Exercise » Write out every line of the records below, from the line containing "You are a GUI" down to the line containing "Select the 终端", including both of those lines. Leave the pictures out of your answer.

Source records »
Begin
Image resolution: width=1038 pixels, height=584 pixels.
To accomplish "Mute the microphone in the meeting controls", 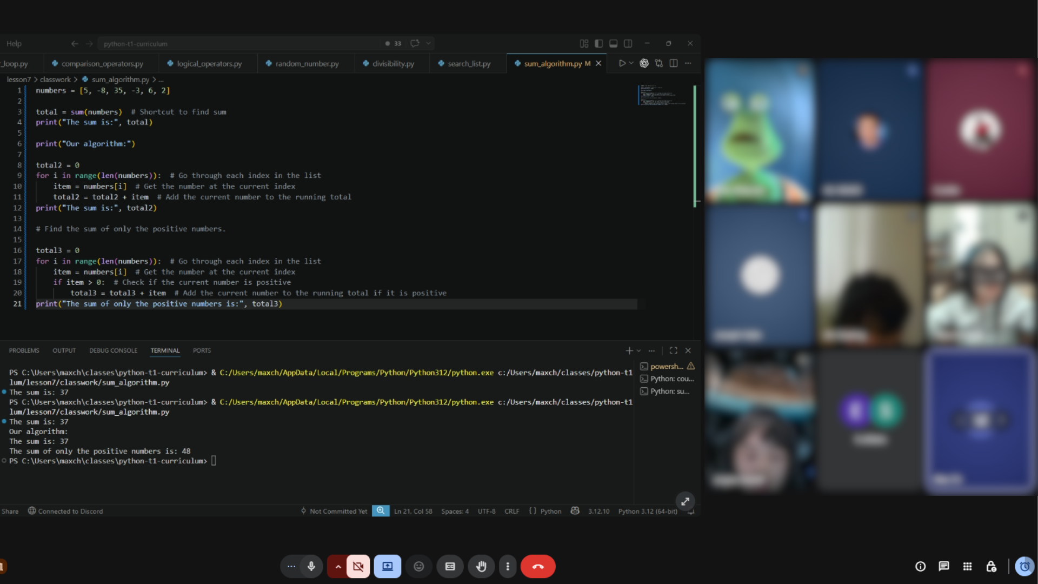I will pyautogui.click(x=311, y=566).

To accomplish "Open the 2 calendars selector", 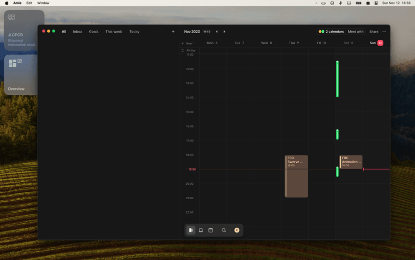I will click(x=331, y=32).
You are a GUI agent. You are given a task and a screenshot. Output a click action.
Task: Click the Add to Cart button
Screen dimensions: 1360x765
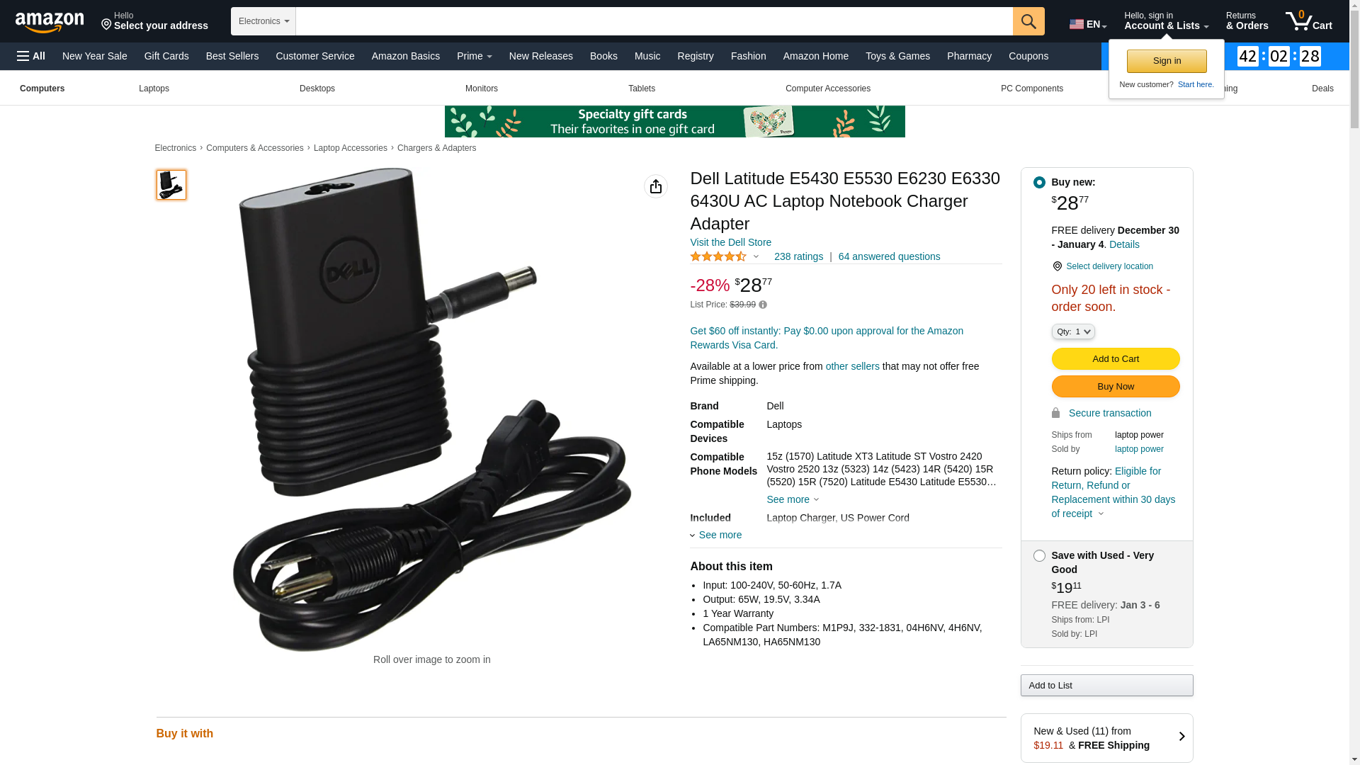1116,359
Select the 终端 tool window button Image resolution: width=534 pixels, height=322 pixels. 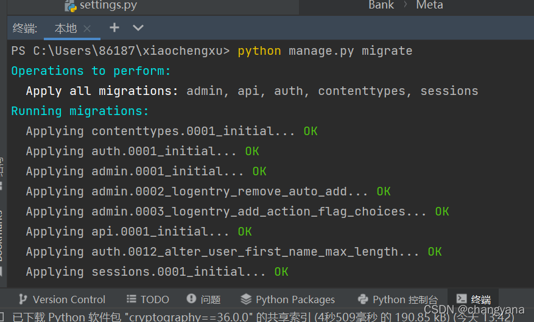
End
Begin
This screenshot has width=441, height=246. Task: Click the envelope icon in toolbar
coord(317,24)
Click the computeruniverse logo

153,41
End
Problem solution »
You are a GUI agent. You are given a task and a screenshot. Output a click action.
Task: Click the Add to Cart button
Screen dimensions: 1360x765
1116,359
Select the 终端 tool window button Image resolution: width=534 pixels, height=322 pixels. 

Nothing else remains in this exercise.